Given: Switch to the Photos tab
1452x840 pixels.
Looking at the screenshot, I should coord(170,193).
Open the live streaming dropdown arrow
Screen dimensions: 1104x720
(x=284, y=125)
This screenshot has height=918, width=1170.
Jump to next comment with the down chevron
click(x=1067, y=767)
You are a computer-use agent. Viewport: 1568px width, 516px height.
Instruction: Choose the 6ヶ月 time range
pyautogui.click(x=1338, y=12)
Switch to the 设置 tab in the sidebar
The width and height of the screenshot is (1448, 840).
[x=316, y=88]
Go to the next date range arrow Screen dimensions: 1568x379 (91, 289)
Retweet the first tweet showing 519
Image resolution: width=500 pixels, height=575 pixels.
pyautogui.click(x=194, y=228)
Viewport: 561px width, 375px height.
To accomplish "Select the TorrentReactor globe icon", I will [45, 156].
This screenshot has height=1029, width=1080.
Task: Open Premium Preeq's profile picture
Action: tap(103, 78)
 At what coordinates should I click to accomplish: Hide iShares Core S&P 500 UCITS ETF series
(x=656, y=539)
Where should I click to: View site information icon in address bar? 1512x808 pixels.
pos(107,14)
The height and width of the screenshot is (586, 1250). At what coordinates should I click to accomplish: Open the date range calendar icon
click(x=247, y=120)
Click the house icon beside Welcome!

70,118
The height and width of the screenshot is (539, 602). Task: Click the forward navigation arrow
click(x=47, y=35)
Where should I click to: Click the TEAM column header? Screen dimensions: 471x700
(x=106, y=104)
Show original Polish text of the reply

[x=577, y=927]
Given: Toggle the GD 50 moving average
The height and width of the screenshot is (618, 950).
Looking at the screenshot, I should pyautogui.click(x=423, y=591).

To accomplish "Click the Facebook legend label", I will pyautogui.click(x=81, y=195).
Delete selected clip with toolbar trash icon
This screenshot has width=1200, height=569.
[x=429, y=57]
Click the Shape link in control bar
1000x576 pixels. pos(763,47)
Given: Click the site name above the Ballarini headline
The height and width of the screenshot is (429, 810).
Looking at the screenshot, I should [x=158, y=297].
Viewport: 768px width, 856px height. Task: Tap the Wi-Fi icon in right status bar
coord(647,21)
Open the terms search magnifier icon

========

● Task details
Repeat exactly the lines from the one containing "Given: Click the" to the end of the records.

● Finished exercise
Given: Click the site name above the Ballarini headline
The height and width of the screenshot is (429, 810).
Looking at the screenshot, I should [x=158, y=297].
Viewport: 768px width, 856px height. Task: Tap the Wi-Fi icon in right status bar
coord(647,21)
Open the terms search magnifier icon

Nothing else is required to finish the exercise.